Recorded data
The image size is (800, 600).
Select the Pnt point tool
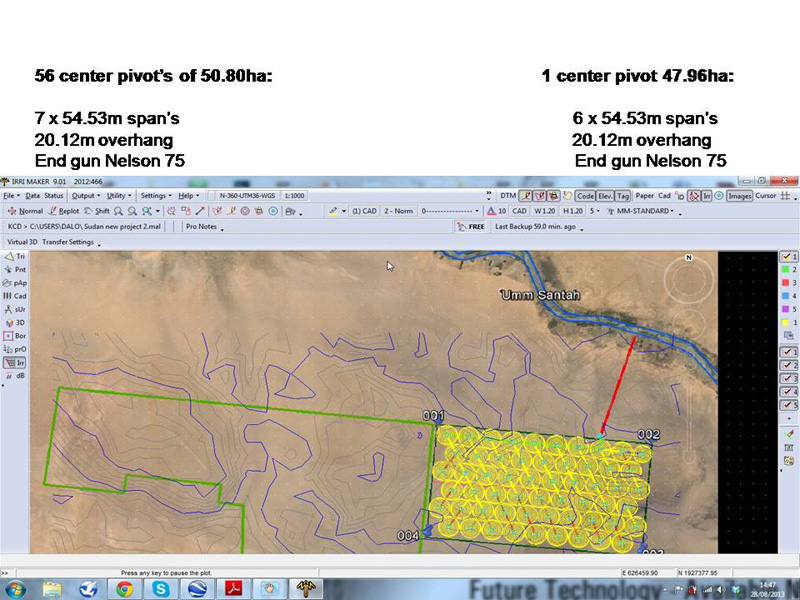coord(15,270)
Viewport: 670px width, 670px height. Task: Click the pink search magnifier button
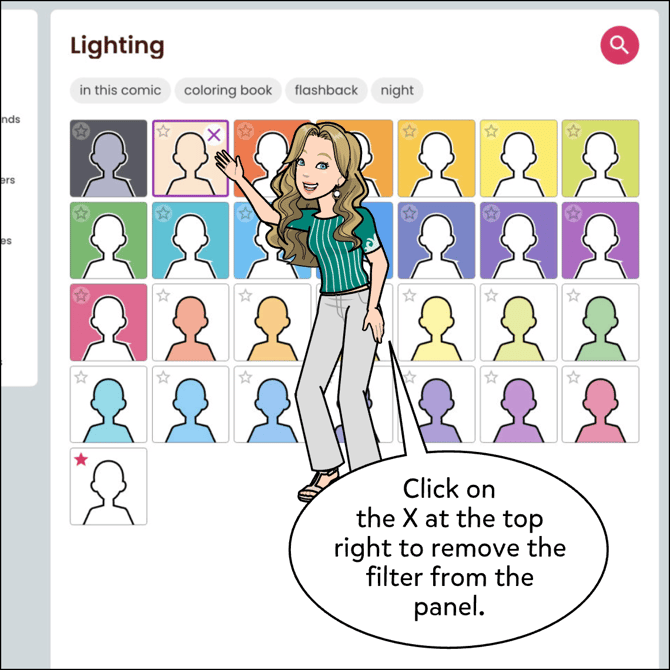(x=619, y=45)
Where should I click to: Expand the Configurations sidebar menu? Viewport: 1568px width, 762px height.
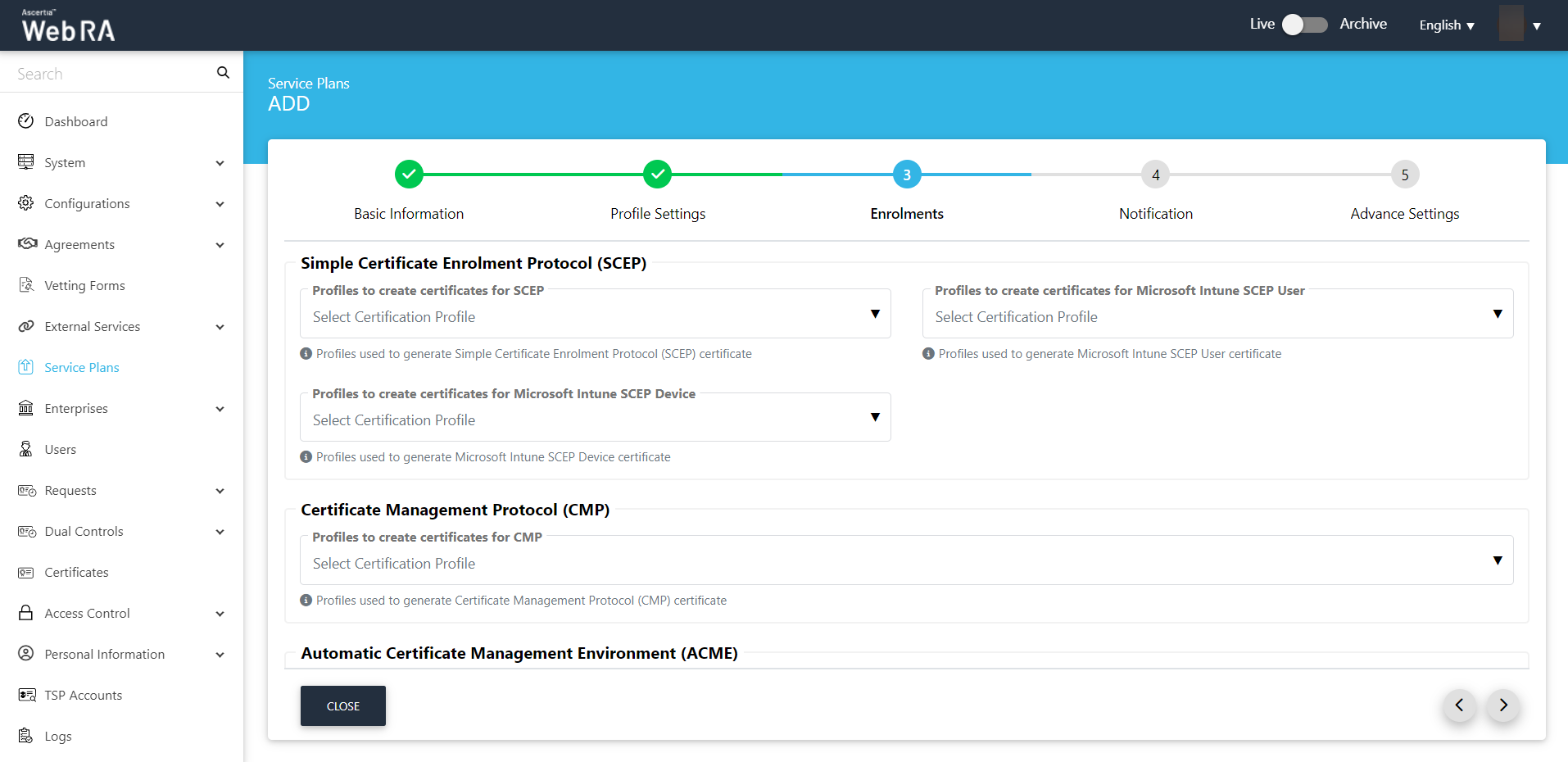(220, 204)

* HOW TO COMPLETE THIS TASK:
Each record should be written out exactly, and each image should be omitted.

* RESPONSE BELOW:
The image size is (800, 600).
Select the Pnt point tool
coord(15,270)
Viewport: 670px width, 670px height. Task: Click the pink search magnifier button
(x=619, y=45)
Where should I click to: Expand the Configurations sidebar menu? Viewport: 1568px width, 762px height.
(220, 204)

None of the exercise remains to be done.